Tourists Still Flocking to Salem Weekend Before Halloween Despite COVID Measures

Tourists like Jeanne Stewart and Michelle Spronk say they're happy they made the trip to Salem for Halloween Jr. weekend.

NBC Universal, Inc.

The last two weekends of October in Salem typically draw widespread attention for its Halloween spirit, with tourists traveling hours to see the haunted happenings. But this year, officials have implemented new measures to hopefully reduce crowds in lieu of the coronavirus pandemic.

The new measures aimed at scaring away visitors include fewer commuter rail trains stopping in Salem and city parking lots shutting down early both this weekend and next.

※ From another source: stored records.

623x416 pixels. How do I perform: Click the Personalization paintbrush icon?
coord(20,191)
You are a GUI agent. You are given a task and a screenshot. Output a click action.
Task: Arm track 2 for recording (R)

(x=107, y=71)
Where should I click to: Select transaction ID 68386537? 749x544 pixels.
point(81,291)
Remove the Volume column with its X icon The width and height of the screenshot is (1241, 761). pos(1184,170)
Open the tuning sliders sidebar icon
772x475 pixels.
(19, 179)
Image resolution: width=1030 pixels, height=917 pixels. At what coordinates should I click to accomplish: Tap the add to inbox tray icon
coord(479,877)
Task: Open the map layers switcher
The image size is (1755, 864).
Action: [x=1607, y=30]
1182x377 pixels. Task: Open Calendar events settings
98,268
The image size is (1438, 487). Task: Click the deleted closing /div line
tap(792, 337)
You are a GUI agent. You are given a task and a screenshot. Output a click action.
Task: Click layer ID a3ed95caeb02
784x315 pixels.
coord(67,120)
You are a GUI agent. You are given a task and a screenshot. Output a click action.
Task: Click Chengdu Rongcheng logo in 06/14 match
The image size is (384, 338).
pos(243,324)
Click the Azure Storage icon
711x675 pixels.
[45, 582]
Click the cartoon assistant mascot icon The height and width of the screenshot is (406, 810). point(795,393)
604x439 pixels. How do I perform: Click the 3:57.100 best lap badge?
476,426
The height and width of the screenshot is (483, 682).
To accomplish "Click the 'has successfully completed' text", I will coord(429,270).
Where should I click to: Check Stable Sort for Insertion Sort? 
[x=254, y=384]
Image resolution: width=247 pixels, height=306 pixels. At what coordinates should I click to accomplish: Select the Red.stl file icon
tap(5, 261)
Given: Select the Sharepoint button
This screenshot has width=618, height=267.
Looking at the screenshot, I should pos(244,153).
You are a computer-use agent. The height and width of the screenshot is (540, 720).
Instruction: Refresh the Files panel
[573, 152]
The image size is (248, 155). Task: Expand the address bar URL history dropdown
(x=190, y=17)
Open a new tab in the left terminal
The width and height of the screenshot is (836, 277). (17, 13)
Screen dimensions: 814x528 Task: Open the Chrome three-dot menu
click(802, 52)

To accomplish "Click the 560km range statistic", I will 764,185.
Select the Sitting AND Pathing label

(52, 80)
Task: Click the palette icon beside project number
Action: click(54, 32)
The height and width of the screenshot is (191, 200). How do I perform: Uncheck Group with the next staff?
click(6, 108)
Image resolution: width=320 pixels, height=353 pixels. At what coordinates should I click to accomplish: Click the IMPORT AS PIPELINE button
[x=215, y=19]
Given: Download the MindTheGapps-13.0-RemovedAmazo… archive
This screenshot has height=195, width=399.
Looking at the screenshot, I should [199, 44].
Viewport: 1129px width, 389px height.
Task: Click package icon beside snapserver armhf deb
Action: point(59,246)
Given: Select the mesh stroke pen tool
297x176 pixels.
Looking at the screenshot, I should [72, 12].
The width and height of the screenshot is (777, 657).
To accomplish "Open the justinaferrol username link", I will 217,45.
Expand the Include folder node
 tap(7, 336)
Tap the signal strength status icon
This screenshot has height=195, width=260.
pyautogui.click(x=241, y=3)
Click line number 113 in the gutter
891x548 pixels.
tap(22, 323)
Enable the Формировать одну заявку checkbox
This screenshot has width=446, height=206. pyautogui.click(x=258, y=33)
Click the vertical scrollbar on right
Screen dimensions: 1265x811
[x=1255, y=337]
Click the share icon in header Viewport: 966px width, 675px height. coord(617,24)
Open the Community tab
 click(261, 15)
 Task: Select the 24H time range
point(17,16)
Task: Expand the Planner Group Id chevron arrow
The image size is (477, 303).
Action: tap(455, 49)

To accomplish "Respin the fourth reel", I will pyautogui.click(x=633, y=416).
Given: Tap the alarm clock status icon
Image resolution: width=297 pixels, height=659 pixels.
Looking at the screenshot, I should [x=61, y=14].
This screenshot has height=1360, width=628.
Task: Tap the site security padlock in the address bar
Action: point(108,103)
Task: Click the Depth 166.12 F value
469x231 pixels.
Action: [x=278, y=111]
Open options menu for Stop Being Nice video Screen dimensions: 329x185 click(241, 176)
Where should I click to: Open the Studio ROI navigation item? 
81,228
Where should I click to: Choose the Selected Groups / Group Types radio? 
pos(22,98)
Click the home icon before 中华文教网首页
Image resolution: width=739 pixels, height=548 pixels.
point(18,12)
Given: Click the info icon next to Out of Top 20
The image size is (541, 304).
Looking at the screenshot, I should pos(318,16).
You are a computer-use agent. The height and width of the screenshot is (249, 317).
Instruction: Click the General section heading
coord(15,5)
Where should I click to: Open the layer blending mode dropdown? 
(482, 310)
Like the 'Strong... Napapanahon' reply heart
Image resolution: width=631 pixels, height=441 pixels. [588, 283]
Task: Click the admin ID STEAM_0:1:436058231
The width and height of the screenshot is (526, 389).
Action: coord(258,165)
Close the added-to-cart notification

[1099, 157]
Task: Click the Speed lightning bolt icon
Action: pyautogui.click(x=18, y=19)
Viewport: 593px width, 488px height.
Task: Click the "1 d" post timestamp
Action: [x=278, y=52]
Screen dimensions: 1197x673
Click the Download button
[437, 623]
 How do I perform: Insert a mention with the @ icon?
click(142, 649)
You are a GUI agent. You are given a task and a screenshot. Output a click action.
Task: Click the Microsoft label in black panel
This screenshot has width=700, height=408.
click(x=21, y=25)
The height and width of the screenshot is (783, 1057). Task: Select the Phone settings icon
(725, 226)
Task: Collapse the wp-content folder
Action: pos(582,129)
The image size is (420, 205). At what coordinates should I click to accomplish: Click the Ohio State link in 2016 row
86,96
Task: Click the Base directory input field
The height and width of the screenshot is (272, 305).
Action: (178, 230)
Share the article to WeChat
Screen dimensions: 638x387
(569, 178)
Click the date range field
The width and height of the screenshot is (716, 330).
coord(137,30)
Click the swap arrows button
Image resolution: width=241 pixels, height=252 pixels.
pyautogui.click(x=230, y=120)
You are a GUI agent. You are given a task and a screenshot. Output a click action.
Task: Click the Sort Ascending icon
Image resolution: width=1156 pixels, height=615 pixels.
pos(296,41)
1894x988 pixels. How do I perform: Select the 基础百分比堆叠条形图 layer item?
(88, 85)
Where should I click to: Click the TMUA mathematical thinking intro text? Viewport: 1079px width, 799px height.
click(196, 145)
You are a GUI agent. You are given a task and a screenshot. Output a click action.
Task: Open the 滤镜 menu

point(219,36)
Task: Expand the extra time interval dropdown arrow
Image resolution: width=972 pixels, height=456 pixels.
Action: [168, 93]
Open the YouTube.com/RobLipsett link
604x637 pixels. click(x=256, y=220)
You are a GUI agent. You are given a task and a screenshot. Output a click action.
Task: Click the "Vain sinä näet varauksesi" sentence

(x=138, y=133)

City streets will also be closed to traffic with police standing by, and businesses are required to shut down earlier, too.

Altered hours for alcohol sales and restricted parking and reservations are just some of the changes to Salem this year.

Even so, tourists like Jeanne Stewart and Michelle Spronk were not deterred.

“I’m fine. I’ve been to the apple orchard today. Around a lot of people, I don’t have any problems. I feel perfectly safe," Stewart said. "As long as I have my mask on, I feel good. And others keep their masks on.”

Spronk brought her three kids from New York and is happy she made the trip.

“It does seem safe. I think it’s great here," she said. "We saw all the signs that say ‘don’t come, it's shut down,' but it’s such a cute little town. I’m glad that we did come.”

Even as the city tries to keep visitors out to avoid crowds and limit the spread of COVID-19, earlier Friday, there was a small racial justice protest in the city.

A small crowd gathered in a Church Street parking lot around 5:30 p.m. for the "Justice for Breonna Taylor and All Black Women" protest, with some holding Black Lives Matter flags and signs.